Terrence J. Sejnowski, PhD
Francis Crick Professor, Computational Neurobiology Laboratory, The Salk Institute for Biological Studies
Director, Institute for Neural Computation and Professor of Biology, Computer Science and Engineering, University of California, San Diego
Artificial intelligence (AI) is a branch of engineering that has traditionally ignored brains, but recent advances in biologically inspired deep learning have dramatically changed AI and made it possible to solve difficult problems in vision, speech planning and natural language. If you talk to Alexa or use Google Translate, you have experienced deep learning in action. This lecture will explore the past, present and future of deep learning.
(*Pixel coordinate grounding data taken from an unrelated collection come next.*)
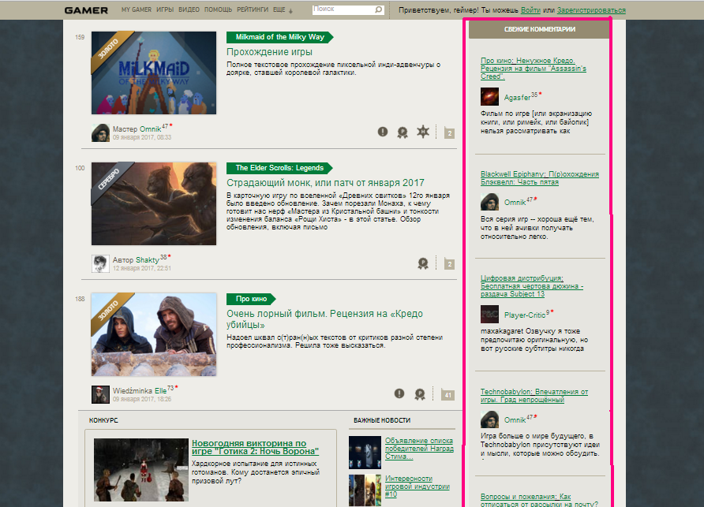The width and height of the screenshot is (704, 507).
Task: Click Agasfer's avatar in recent comments
Action: [x=489, y=97]
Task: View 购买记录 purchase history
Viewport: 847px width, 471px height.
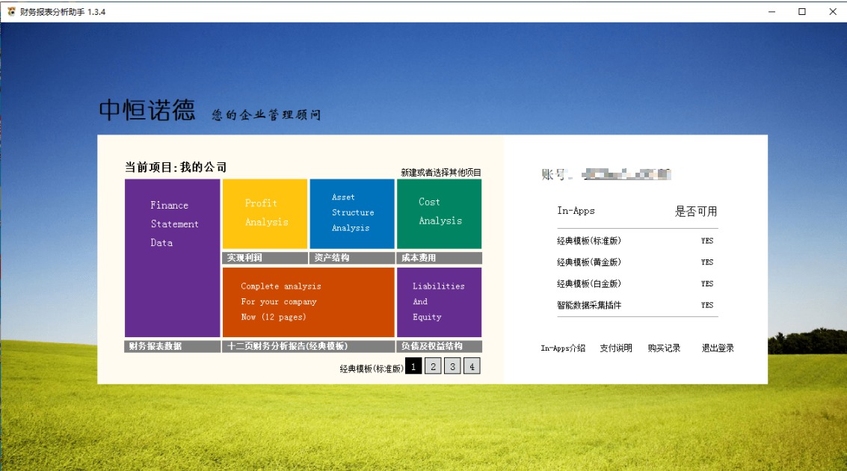Action: [x=664, y=348]
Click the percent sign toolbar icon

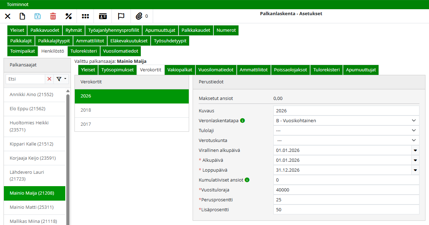(x=69, y=16)
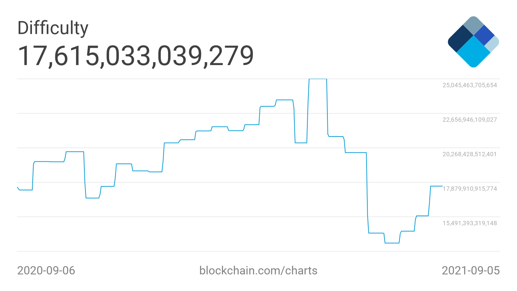Click the 25,045,463,705,654 axis label

tap(470, 85)
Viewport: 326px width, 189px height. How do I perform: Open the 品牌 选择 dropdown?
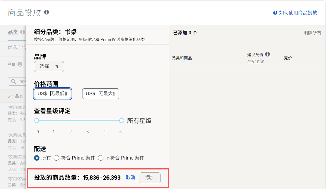49,67
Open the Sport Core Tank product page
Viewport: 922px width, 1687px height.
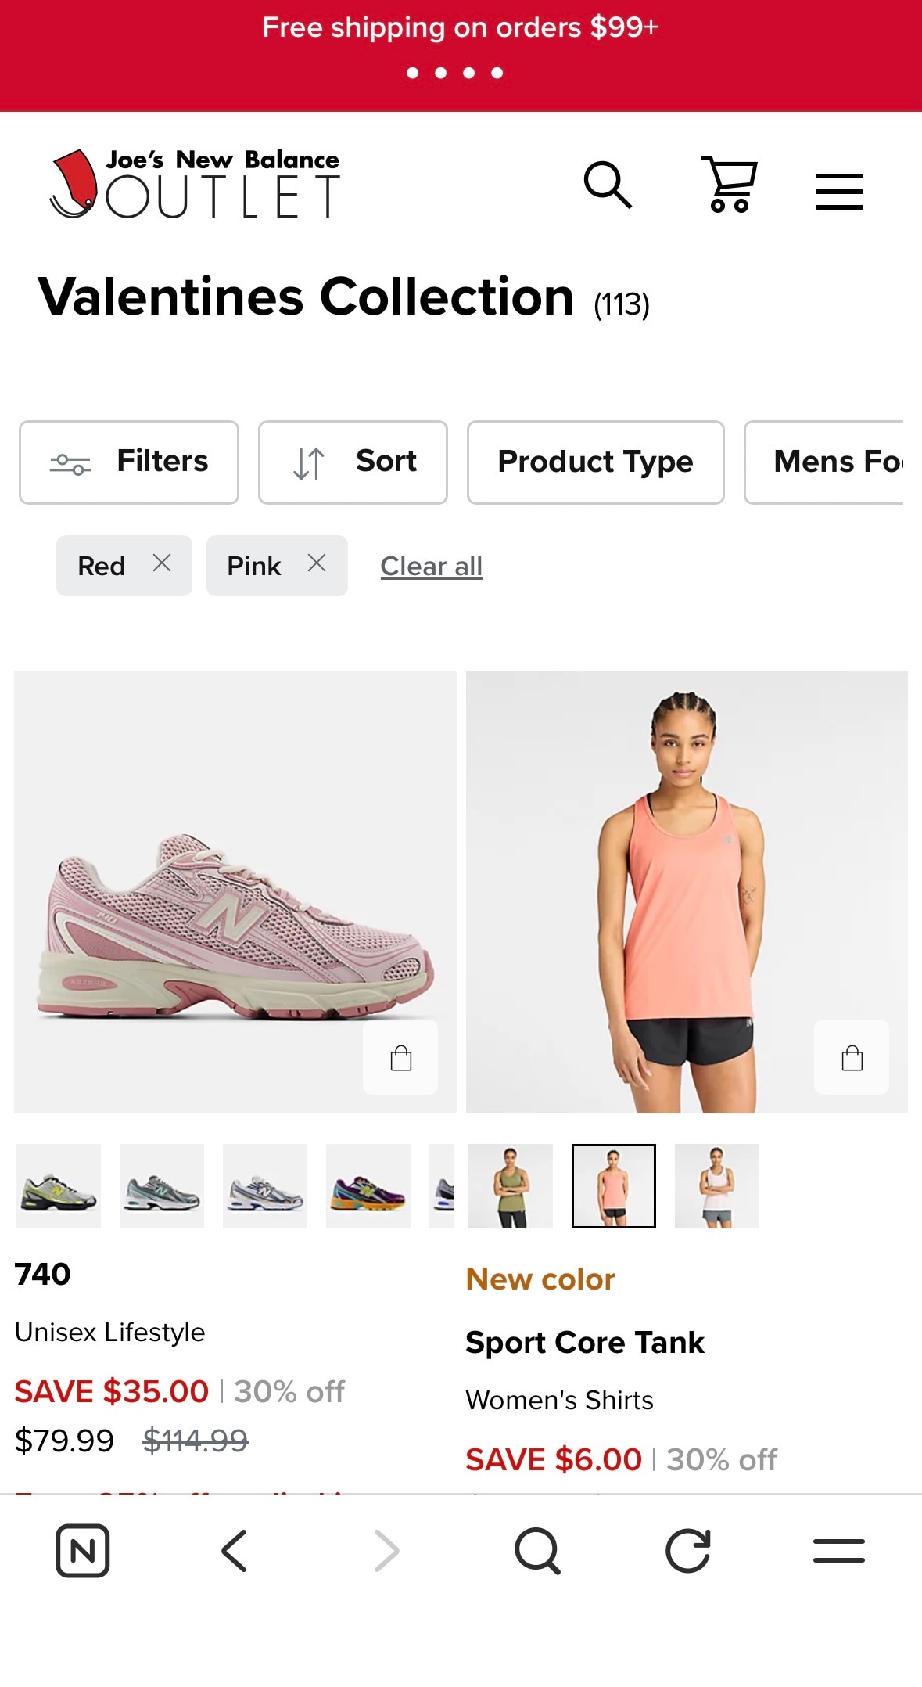(x=584, y=1343)
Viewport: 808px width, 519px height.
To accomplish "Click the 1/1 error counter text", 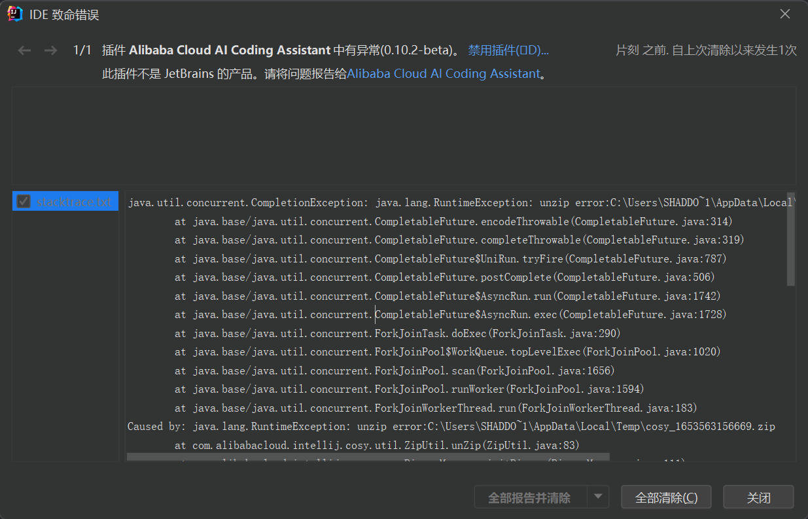I will [x=83, y=50].
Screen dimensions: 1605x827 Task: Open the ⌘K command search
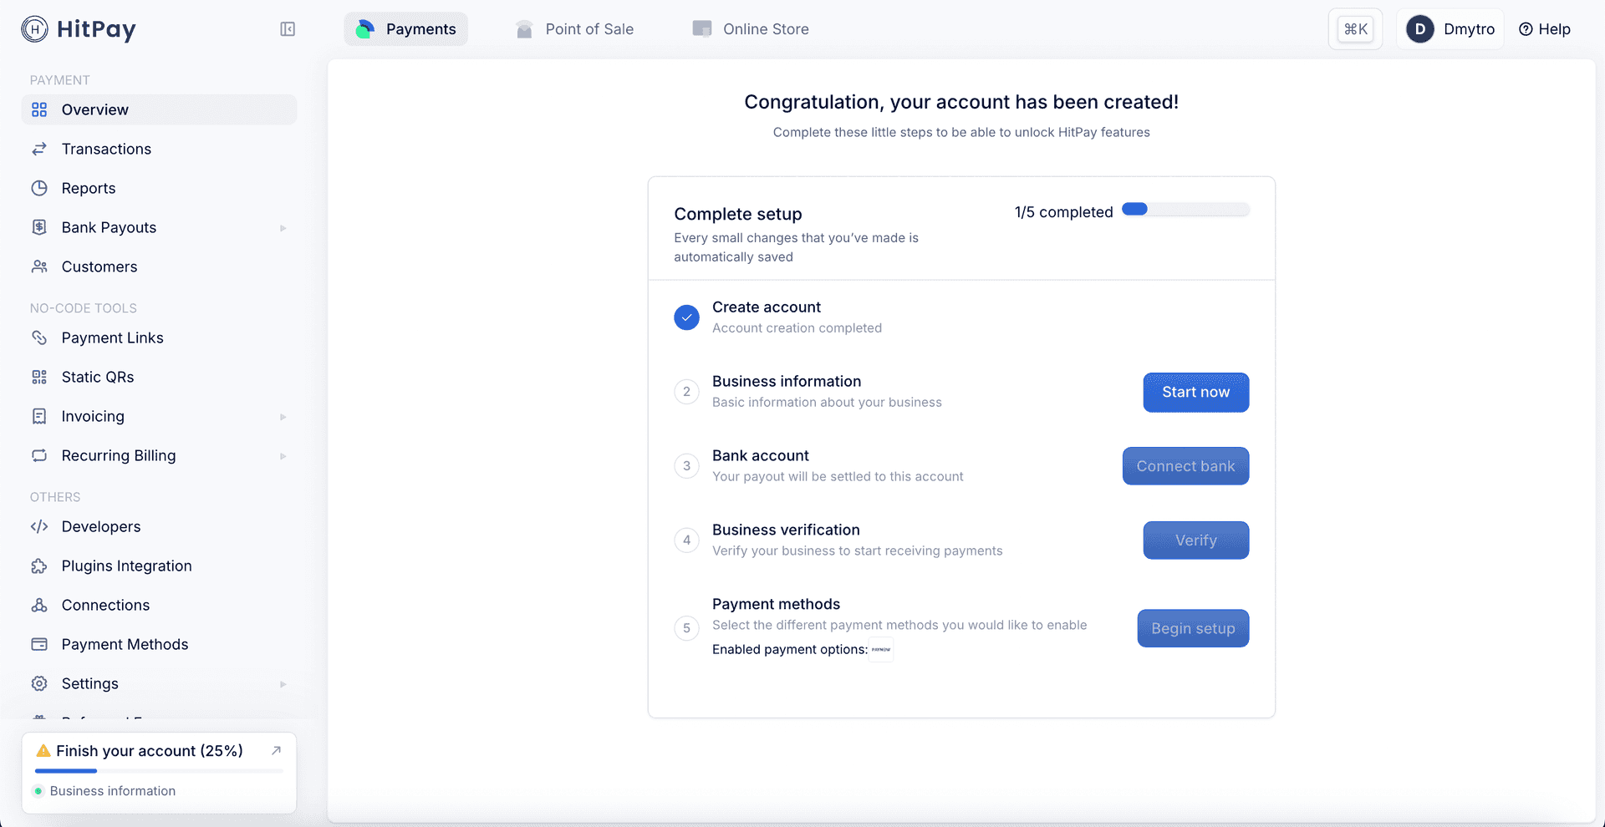click(1355, 28)
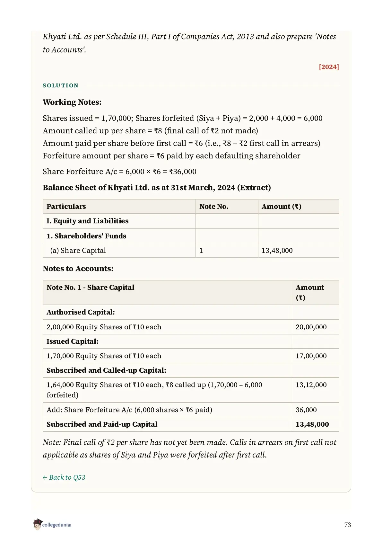
Task: Click the 17,00,000 issued capital amount
Action: (x=311, y=356)
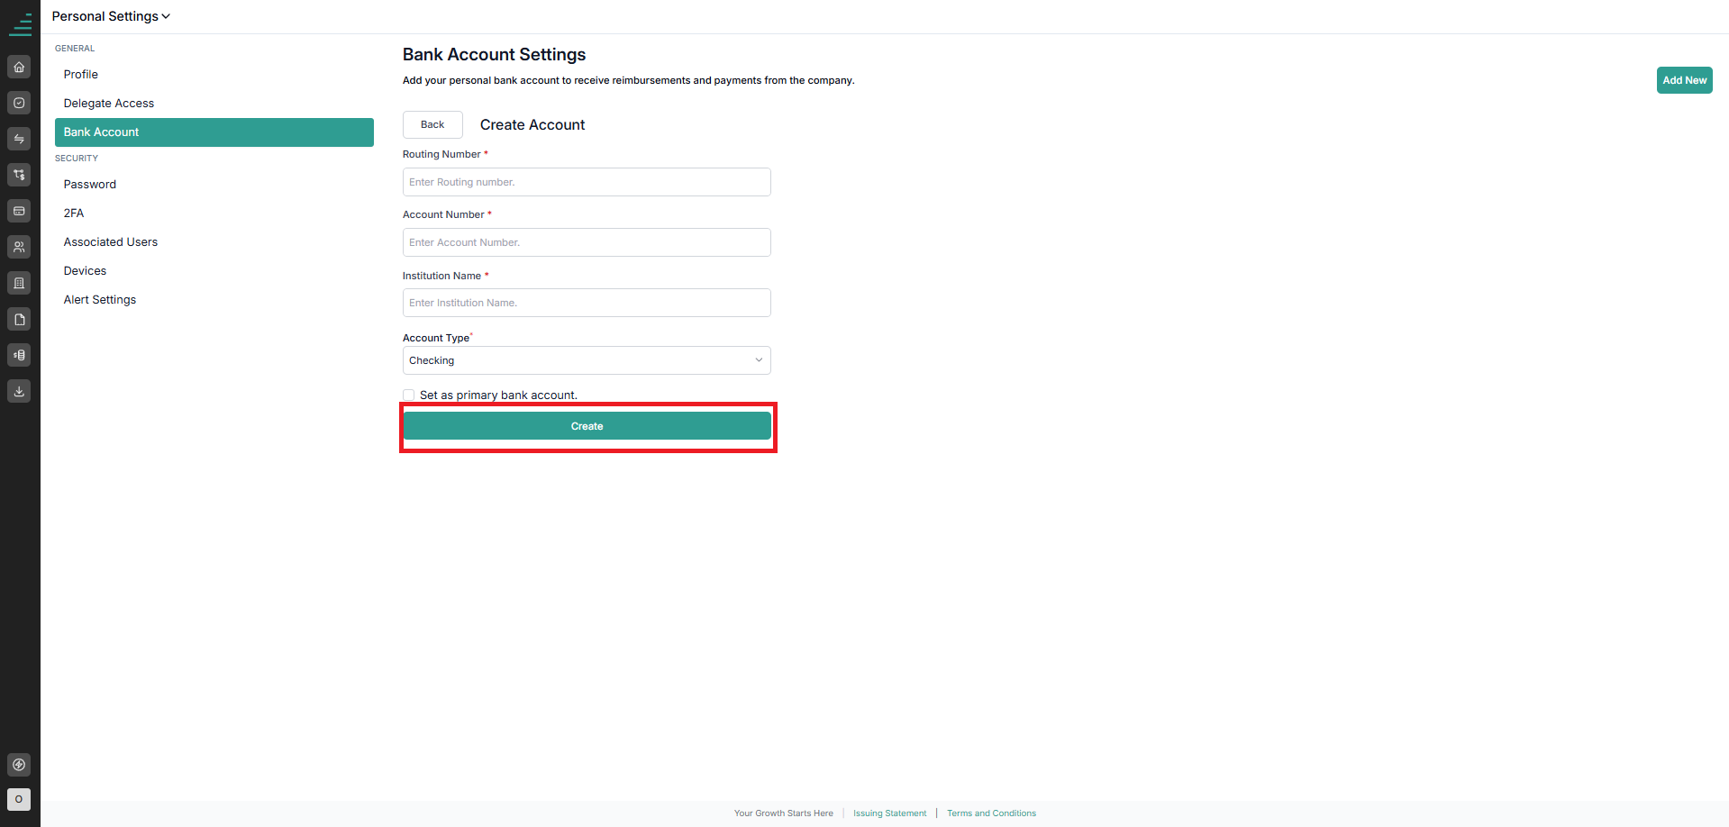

The Arntzen Grand Challenges Lecture Series is made possible through a fund that supports an annual visiting scientific leader who will present his or her work of global impact, connect with ASU scientists, share ideas with students and engage with our local community. Give a gift today.
Programmable Genome Engineering Using CRISPR Technology
Thursday, Nov. 1, 2018 | Marston Exploration Theater | 4 p.m.
Samuel Sternberg, PhD
Department of Biochemistry and Molecular Biophysics
Few discoveries transform a discipline overnight, but scientists today can manipulate cells in ways hardly imaginable before, thanks to a peculiar form of adaptive immunity mediated by Clustered Regularly Interspaced Short Palindromic Repeats (CRISPR). From elegant studies that deciphered how these immune systems function in bacteria, researchers quickly uncovered the technological potential of Cas9, an RNA-guided DNA-cleaving enzyme, for genome engineering. Today, this core capability is being harnessed for a wide variety of ambitious applications, including human therapeutics, agricultural improvement, and the elimination of certain infectious diseases. Sternberg will describe the discovery and basic function of CRISPR technology and highlight recent advances in our understanding of CRISPR biology, which continue to inspire exciting technological innovation.